This past weekend I finally finished reading A Short History of Tractors in Ukrainian (decent book, a little too cutesy and some of the characters were too two dimensional, but I enjoyed it on the whole). In one passage in the book, a character makes reference to some streets in Kiev where people in their family lived before WWII. In conjunction with this reference was an side-note about how thier living at this location meant that they didn't have to walk very far when they were called to Babi Yar in September of '41.
This made me pause for a second, because I knew where those streets were (two metro stops from my apartment) but I had always thought that Babi Yar was a bit outside of town, because accounts of the massacre that I had read usually noted that Babi Yar was "northwest of Kiev."

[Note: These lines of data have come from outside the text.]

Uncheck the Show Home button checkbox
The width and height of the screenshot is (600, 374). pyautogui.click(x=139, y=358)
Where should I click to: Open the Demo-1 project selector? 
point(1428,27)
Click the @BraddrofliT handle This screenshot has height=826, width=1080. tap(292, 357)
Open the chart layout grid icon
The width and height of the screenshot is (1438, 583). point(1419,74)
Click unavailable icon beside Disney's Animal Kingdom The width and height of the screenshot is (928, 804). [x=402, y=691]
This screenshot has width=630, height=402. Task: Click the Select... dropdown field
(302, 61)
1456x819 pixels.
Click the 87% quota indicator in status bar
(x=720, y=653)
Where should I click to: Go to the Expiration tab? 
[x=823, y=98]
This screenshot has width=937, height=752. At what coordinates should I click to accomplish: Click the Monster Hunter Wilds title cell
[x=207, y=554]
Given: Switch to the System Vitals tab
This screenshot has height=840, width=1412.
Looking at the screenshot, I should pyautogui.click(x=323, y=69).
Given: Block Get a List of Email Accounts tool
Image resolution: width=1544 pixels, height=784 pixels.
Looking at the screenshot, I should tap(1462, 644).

So I pulled out a city map and did some orienteering. Sure enough, there was Babi Yar, sitting just north of the Dorohozhychi metro station. I decided to take advantage of the Monday holiday and check it out during what was a workday for everyone else in the city.
For a site where more than 30,000 people were executed in two days during WWII, there really isn't much to see. There is a plaza in the park where a memorial was erected about 10 years ago. And further in the woods there are a couple of crosses (pictured above) that were put up at the site where people were actually shot. Considering that the VAST majority of people murdered here Jewish, I found the crosses to be slightly unusual...but better than nothing, I guess.
But that's all there was to the place. It was a pretty nice park actually, very quiet, lots of people sitting out and picnicing, heavily wooded, and quite isolated from the urban grime that is downtown Kiev.